Franklin County Highpoint Trip Report

Seward Mtn (4,361 ft)

Date: September 25, 2007
Author: Michael Schwartz

Conditions have changed somewhat since my 2004 ascent. Not long after starting on the trail, you reach a major junction where the horse trail continues right (actually straight ahead) and the foot trail turns left. For some reason, I suffered brain lock at this point and so Charlie Zerphy and I (having left our topos home, since I had already climbed Seward and "knew" the route) trotted down the horse trail, which is longer and far more strenuous. By the time we got part way up the Seward herd path, we were burned out and running late, so we got to try it all over again the next day after hiking twelve miles for nothing.

The foot path passes a wide grassy road about 1.2 miles out. Left is private property and right is the way to Calkins Brook and a western herd path route to the vicinity of the Seward-Donaldson col, from which the ridgeline herd path can be followed to Seward. Check SummitPost for some good reports on the Calkins Brook route, which sounds as if it may be easier and shorter than the Ward Brook route.

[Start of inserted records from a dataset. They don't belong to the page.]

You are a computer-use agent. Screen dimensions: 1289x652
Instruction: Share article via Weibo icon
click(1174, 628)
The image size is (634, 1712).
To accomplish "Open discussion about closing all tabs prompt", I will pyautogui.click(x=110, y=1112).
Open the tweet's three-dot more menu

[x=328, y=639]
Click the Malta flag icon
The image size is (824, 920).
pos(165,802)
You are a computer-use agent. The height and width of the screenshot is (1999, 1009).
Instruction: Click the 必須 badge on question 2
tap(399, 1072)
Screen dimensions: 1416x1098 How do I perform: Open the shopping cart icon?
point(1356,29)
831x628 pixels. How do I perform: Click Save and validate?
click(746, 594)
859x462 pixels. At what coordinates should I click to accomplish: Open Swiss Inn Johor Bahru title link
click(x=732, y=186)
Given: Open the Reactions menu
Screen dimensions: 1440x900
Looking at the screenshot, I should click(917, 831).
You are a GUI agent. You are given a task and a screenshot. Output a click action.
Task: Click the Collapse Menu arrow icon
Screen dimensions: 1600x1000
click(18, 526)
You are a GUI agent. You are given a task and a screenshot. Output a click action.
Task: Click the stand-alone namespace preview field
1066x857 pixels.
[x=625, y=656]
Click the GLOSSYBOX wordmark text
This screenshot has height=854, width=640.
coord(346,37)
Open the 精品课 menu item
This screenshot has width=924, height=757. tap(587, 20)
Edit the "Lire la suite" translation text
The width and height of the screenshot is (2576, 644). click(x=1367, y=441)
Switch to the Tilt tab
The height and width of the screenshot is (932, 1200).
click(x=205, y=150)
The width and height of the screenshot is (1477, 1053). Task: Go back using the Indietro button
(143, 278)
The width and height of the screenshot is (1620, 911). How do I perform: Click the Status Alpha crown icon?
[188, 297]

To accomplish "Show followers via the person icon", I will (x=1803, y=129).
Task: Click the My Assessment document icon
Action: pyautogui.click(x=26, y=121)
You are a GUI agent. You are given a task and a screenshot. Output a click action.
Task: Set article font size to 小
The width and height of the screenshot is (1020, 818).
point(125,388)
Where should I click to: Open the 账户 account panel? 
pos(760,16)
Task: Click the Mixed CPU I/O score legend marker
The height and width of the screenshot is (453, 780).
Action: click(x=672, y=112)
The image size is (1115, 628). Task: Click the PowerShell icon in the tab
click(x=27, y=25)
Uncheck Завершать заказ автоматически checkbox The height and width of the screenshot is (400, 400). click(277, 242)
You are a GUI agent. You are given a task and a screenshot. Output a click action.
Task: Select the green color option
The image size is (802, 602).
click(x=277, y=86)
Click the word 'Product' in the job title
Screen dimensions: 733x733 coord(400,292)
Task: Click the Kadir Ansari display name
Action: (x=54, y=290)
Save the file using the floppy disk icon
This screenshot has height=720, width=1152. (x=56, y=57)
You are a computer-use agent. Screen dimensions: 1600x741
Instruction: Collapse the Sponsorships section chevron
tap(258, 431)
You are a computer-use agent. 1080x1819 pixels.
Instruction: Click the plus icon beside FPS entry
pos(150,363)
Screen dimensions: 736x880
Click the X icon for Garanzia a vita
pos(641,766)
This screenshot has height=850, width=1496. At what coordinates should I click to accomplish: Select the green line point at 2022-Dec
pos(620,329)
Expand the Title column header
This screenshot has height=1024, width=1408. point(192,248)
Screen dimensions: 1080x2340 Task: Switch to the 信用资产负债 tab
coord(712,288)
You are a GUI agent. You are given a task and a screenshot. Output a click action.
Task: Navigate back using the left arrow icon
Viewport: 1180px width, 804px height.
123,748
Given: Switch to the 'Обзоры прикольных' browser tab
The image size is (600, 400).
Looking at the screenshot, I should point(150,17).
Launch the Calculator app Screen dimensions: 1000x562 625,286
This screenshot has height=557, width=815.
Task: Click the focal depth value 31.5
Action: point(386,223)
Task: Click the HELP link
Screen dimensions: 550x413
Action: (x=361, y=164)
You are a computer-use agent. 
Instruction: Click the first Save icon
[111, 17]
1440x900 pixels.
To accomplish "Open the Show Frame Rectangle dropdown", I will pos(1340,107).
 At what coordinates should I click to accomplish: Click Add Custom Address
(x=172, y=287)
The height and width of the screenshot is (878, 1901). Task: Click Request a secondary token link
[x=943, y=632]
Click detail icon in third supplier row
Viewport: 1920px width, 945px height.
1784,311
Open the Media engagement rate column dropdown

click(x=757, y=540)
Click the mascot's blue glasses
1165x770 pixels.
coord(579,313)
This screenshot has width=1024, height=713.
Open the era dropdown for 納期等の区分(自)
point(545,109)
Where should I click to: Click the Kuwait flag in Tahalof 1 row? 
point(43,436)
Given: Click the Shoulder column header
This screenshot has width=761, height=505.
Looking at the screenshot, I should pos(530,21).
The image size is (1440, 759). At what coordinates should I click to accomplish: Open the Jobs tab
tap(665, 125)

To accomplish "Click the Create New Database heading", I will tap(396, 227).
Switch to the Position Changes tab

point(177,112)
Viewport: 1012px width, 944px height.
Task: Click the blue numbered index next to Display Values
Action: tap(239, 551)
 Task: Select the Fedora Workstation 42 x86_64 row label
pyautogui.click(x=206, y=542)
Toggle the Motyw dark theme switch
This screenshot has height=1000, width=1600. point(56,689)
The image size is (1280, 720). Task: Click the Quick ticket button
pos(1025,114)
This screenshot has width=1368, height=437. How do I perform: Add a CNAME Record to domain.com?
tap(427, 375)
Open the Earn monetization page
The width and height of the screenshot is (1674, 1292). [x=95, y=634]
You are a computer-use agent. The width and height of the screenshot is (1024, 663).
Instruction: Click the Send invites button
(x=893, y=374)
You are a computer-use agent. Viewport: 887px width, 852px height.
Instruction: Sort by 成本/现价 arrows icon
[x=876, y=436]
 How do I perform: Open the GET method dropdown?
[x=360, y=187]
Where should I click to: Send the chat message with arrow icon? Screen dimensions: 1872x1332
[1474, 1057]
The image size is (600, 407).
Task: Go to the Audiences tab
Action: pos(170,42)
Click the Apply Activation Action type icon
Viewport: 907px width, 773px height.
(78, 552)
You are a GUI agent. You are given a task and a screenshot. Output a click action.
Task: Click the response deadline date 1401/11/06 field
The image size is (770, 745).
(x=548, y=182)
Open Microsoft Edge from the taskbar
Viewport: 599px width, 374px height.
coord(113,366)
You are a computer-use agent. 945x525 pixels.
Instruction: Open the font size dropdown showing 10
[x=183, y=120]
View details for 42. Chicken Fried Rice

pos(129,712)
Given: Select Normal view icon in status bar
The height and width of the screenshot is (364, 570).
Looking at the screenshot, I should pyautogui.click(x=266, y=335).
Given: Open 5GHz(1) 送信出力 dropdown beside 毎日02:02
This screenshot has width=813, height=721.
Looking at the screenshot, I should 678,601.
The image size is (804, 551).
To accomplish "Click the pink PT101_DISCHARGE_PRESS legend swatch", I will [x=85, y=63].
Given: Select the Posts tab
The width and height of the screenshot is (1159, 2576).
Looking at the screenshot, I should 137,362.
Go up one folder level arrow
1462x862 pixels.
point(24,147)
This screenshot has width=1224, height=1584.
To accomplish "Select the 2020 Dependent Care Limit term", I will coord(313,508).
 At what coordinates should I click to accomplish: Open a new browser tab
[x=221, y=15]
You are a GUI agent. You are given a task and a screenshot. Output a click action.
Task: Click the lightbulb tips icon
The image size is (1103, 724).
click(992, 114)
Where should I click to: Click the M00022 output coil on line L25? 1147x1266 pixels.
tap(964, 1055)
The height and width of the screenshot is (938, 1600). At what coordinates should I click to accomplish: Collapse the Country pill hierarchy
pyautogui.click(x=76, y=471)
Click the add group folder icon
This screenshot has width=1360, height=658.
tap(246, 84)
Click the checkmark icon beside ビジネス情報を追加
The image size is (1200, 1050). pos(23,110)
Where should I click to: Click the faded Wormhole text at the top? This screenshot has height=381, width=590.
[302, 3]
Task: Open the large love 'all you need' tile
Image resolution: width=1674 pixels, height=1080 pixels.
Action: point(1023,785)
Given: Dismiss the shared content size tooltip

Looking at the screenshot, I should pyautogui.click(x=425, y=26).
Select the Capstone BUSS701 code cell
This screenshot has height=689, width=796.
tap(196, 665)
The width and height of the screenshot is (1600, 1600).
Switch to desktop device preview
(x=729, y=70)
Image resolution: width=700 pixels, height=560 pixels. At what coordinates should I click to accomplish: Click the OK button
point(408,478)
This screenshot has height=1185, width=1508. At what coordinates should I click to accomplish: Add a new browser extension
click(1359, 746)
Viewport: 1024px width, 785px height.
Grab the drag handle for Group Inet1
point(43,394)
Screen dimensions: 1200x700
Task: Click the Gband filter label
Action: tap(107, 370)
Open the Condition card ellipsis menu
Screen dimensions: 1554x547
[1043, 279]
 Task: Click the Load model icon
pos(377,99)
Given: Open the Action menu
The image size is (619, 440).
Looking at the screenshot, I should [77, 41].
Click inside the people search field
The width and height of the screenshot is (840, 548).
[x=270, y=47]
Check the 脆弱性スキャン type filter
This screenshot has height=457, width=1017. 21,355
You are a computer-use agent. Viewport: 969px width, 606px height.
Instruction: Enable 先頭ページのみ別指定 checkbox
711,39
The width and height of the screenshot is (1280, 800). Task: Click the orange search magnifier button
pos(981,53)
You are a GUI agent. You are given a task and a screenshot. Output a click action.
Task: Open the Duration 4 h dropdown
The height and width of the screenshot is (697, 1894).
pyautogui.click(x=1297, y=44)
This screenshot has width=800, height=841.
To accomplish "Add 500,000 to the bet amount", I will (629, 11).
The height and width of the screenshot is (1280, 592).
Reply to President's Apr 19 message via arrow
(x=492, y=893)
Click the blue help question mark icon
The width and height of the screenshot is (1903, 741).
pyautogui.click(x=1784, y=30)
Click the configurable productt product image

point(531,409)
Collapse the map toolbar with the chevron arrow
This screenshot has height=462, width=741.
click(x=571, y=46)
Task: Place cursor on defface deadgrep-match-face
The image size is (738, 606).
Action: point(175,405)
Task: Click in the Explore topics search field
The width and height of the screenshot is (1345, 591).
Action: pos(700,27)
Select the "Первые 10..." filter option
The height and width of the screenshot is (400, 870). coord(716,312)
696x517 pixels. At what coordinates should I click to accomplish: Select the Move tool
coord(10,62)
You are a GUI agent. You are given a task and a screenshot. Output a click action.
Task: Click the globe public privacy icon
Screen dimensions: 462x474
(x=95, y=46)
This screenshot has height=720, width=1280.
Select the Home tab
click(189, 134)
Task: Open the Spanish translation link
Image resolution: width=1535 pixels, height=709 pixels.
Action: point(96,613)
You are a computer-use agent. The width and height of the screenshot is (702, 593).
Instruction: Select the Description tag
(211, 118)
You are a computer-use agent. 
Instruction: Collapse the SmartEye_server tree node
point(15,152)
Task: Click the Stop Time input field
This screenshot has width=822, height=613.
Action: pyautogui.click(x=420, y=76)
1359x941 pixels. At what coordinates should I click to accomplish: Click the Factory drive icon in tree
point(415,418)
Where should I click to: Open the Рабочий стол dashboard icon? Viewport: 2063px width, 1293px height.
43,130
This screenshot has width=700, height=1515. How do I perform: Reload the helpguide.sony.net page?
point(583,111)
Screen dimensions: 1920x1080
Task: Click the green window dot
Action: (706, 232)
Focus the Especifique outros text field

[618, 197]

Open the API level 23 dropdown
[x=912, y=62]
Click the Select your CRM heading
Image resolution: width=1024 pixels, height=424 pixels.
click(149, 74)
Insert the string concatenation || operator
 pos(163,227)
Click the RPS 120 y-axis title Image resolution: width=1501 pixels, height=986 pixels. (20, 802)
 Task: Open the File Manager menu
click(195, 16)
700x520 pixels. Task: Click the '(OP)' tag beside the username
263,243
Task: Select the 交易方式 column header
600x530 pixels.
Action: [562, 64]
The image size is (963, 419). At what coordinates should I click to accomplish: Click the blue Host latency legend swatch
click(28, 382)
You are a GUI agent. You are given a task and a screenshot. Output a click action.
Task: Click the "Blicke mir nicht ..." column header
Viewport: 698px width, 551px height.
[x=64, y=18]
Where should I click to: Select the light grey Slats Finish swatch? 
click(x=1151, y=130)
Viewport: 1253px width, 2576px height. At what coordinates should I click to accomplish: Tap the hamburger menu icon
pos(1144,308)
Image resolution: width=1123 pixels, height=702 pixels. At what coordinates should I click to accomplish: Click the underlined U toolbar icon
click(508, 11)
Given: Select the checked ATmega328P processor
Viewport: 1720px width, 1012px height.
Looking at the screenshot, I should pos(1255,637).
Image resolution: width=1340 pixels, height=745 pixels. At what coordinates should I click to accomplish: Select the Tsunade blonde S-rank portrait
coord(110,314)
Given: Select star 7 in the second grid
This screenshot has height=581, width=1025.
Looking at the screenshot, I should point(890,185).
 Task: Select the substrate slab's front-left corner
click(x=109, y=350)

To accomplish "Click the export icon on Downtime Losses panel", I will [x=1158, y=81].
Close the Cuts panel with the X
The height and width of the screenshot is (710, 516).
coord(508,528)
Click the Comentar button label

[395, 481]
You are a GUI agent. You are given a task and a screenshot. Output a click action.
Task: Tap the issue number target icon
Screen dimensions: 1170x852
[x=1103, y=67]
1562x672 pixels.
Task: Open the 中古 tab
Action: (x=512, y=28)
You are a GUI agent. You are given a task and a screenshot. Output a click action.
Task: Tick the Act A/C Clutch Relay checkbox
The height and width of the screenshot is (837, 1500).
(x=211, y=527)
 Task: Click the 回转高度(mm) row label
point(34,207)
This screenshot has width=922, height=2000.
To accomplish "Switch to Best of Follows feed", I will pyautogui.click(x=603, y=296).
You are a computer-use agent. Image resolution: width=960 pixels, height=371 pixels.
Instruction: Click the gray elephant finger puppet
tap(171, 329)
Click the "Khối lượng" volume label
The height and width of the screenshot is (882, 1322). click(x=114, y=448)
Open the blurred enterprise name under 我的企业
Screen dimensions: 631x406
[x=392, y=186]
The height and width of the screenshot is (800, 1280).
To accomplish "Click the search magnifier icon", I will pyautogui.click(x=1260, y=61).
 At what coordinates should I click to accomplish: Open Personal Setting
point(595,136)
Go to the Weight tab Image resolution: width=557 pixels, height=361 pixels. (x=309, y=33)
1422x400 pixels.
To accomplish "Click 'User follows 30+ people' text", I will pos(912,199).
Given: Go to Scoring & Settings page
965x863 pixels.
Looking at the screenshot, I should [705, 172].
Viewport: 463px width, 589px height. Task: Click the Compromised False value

Continue another 3.5 miles to the Blueberry lean-to, and go another 0.3 mile to the start of the herd path, described in previous reports. Some kind souls have considerably improved the herd path since 2004. Now you follow it up on the left side of the stream for some distance, passing the worst of the bogs you will encounter, and then look for very obvious cairns marking an easy crossing to the right side. Reports on SummitPost state that the water in the stream is fit to drink, and Charlie did have a bottle of the same with no ill effects. The herd path steepens on the right side but is much better than the route I remember from 2004. Most of the blow-down has been sawed away and there are only a couple of bogs that can be easily bypassed. The route crosses back to the left side well up the mountain and stays on the left side until the slabby creek bed itself becomes the path on the very steep upper reaches of Seward. Bypass the headwall just below the summit ridge to the left and resist the urge to scramble up to the ridge until the headwall ends. Consider marking the spot where you gained the ridge. From there, it's about another ten minutes over a couple of bumps to the true summit, totally unmarked as it was three years ago. Views on this clear day were excellent.

We took a long time on the herd path, circa five hours, plus two hours each out-and-back on the foot trail, so the entire hike ran about twelve hours. Younger legs could lop 2-3 hours off our time.

I brought along three liters of Gatorade and wished for one more. We cached a liter each near the lean-to and, although they were disturbed, we think by chipmunks, there were intact when we returned.